=== Instructions ===
1. According to the text on the Fatboy Slim single "Drop the Hate", what peak position did the single reach on the UK Indie Chart?
2. Extend the text on the Fatboy Slim single "Drop the Hate" past its final sentence.

=== Text shown ===
□ □ □ □ □ □ □

Single by Fatboy Slim

from the album Halfway Between the Gutter and the Stars
- Released: December 10, 2001
- Recorded: 2000
- Genre: Big beat, soul
- Length: 5:30
- Label: Skint
- Songwriter: Fatboy Slim
- Producer: Fatboy Slim

Fatboy Slim singles chronology
| "Song for Shelter (Remix)" (2001) | "Drop the Hate" (2001) | "Retox" (2002) |

= Drop the Hate =

2001 single by Fatboy Slim

"Drop the Hate" is a song by English big beat musician Fatboy Slim. It was released as a 12" vinyl single on 10 December 2001 from his third studio album, Halfway Between the Gutter and the Stars. The single peaked at No. 25 on the UK Indie Chart. The song was released in December 2001, like his previous single, "Song for Shelter (Remix)". A remix of the song appears as a B-side to "Talkin' Bout My Baby".

□ □ □ □ □ □ □

=== Information given ===
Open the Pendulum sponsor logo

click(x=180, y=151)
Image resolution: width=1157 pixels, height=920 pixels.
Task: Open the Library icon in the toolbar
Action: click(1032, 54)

□ □ □ □ □ □ □

=== Results of the tasks ===
1. No. 25

2.
Its vocal contains samples from a 1974 sermon by Reverend W. Leo Daniels called "The Answer to Watergate". Daniels, the then-pastor of the Greater Jerusalem Baptist Church of Houston, Texas, had eleven albums released by Jewel Records on its "Jewel Devotional Series".

== Track listing ==

1. "Drop the Hate (Santos Napalm reprise)"
2. "Drop the Hate (Laid remix)"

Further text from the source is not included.